* [EXCERPT TO READ]
Tuesday, September 13, 2011

a misspent life

"a perfectly kept house is the sign of a misspent life."
- mary randolph carter


these three books are definitely three of my all time favorites.  i've always loved home design... from the days of creating homes for my "little people" with blocks... til now and trying to put together an inviting, comfortable home.  however, as i do love home design, home decor, etc. etc. etc.... i never want this to become who i am or what i'm known for.  we were talking about our pursuits in church on sunday night and as i've thought about this in the past, it came to mind again.  it is obvious, at least at times, that i am deliberate about investing in my home, but is it obvious that i am deliberate about pursuing my Savior?

i don't know what much else to say, which is amazing since i can definitely be long-winded on here... but i think the concept is simple and obvious.  am i spending my life running after and following God or am i investing in something that will simply pass away with this world?  i do not want to live a misspent life.

Wednesday, September 7, 2011

missing my first, longing for my last...

so i've decided the two homes i have experienced so far in my lifetime are quite different.  today as i was driving down lawrence i looked ahead and was sure i saw mountains... i mean not sure, i haven't completely lost it, i am aware i live in illinois.  but sometimes the clouds just look like mountains and i like to imagine they are... but of course they don't quite cut it and i always end up missing my first home.  AH! the land of the midnight sun!  i wish i could take a drive down the seward highway today, along the beautiful turnigan arm and soak up the mountains... but once again i find myself surrounded by concrete... so in lieu of mountains and oceans and liberating getaways in the car i will post a few pictures of my first home...

* [RECORD LIST]
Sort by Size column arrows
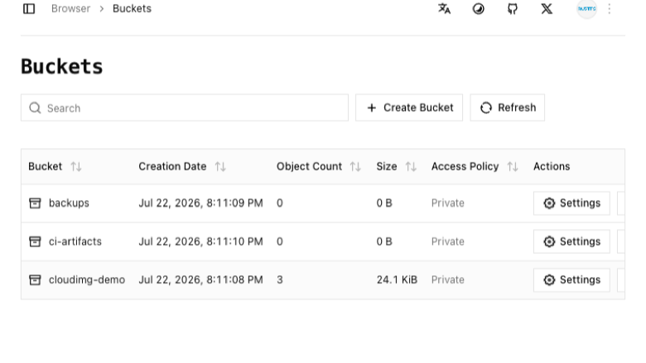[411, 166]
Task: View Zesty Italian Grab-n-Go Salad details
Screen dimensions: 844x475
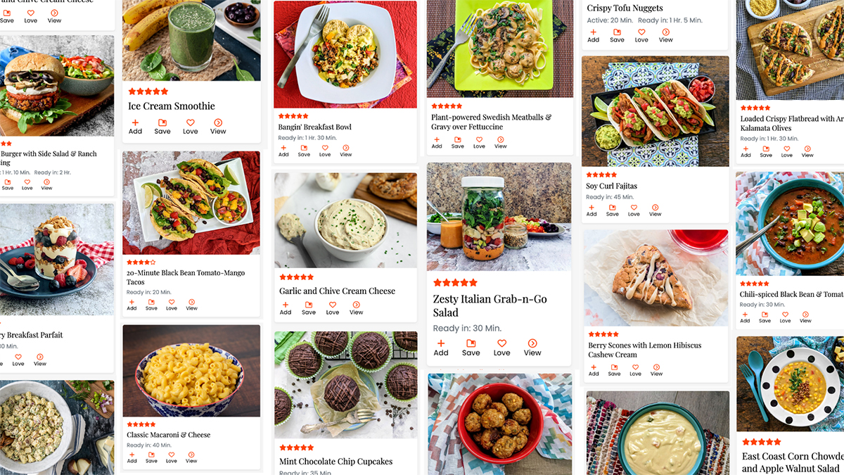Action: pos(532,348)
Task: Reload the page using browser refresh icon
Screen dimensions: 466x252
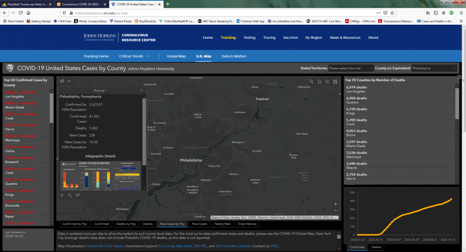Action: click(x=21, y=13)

* [REQUIRED ACTIONS]
[a] List every place name that appears in the blog excerpt about home and a misspent life.
[b] Identify every line of the listing that contains the string "Task", and copy each such line. Case counts.

* [RESULTS]
[a]
lawrence
illinois
seward highway
turnigan arm

[b]
Task: View Zesty Italian Grab-n-Go Salad details
Task: Reload the page using browser refresh icon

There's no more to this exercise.